Review: Vladimir the Crow MICF
There really is a very fine line between scary and funny. A very fine but very long line that many a piece of cinematic horror has precariously stood upon. These are the kinds of ghoulish stories and characters that have inspired this latest presentation from La Mama Theatre and the Melbourne International Comedy Festival. Vladimir the Crow – Whispering Ghoul gives us a delicious mix of innocent, sinister, sweet and ferocious characters all from the mind and body of the very talented Paul Bourke. Vladimir is our kind, gentle guide through the dark and intimidating world of those whispering ghouls living secretly in every corner of the courthouse theatre. At least, he is usually gentle. He definitely has a darker, fiercer side that comes out when the tour moves from the whimsical to the grave, in both senses of the word.

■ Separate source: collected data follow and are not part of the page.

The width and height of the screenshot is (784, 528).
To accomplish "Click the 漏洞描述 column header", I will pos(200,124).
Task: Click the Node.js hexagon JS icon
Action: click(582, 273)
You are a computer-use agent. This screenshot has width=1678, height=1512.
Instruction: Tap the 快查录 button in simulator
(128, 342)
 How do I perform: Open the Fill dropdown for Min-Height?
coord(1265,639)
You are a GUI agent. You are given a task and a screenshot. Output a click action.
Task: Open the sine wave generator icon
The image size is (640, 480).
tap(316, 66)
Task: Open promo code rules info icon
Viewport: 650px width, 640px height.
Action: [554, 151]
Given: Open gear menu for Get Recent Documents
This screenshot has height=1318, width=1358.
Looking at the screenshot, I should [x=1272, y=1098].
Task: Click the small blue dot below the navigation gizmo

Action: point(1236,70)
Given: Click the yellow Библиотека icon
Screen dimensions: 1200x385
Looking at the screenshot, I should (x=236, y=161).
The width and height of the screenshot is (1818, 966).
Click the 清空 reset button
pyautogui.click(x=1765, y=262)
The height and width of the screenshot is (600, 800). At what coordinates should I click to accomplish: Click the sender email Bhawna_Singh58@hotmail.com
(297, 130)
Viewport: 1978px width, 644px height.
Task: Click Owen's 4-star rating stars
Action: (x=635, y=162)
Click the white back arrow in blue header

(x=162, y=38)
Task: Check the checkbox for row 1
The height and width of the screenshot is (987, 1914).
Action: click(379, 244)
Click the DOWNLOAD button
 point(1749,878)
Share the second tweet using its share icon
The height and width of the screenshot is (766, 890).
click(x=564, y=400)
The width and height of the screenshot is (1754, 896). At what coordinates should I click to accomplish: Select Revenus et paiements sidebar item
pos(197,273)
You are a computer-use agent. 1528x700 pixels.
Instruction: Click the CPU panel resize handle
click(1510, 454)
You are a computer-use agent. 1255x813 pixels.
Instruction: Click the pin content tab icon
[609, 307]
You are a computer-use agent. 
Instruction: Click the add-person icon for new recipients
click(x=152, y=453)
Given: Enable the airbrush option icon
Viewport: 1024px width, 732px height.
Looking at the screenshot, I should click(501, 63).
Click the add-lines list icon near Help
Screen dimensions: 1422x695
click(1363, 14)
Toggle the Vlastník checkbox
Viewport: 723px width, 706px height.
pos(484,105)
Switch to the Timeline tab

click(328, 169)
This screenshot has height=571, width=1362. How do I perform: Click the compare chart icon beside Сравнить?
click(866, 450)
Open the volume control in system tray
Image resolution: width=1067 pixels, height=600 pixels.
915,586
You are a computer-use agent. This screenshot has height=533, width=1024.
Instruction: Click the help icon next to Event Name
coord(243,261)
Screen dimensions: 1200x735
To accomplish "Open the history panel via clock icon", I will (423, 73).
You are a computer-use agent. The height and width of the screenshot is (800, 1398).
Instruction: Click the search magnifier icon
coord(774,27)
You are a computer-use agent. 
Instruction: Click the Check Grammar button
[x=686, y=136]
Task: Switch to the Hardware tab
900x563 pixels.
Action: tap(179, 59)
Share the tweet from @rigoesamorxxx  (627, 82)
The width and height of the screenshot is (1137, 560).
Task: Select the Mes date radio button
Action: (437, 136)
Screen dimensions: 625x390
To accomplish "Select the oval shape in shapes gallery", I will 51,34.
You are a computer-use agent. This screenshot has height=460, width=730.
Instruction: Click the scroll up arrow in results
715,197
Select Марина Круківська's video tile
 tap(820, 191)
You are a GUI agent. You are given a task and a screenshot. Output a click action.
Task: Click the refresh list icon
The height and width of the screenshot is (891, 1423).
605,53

How could such a sweet creature have the strength to be a vessel for all of the ghouls that come to the fore through his body and his voice? Don’t be deceived by appearances. That’s definitely one of the classic horror adages at the forefront of this delightful homage. He barely talks for the first twenty minutes or so. A jerky strobe-lighted entrance makes for an eerie first impression reminiscent of stop motion, or, rather early silent cinema, especially 20s German Expressionist pieces like Nosferatu, a named favourite of Validmir’s. That said, his diminutive persona seems mostly inspired by the American character actor Dwight Frye, who co-starred in the Universal Horror Classics Dracula and Frankenstein, which also get honourable mentions. The early mime portions of the performance, which see him perform an array of gruesome bodily operations on his audience, are certainly macabre, but they are also endearingly playful. Bourke’s vocal sound effects are much more slapstick than horror, which makes for a delightful contrast.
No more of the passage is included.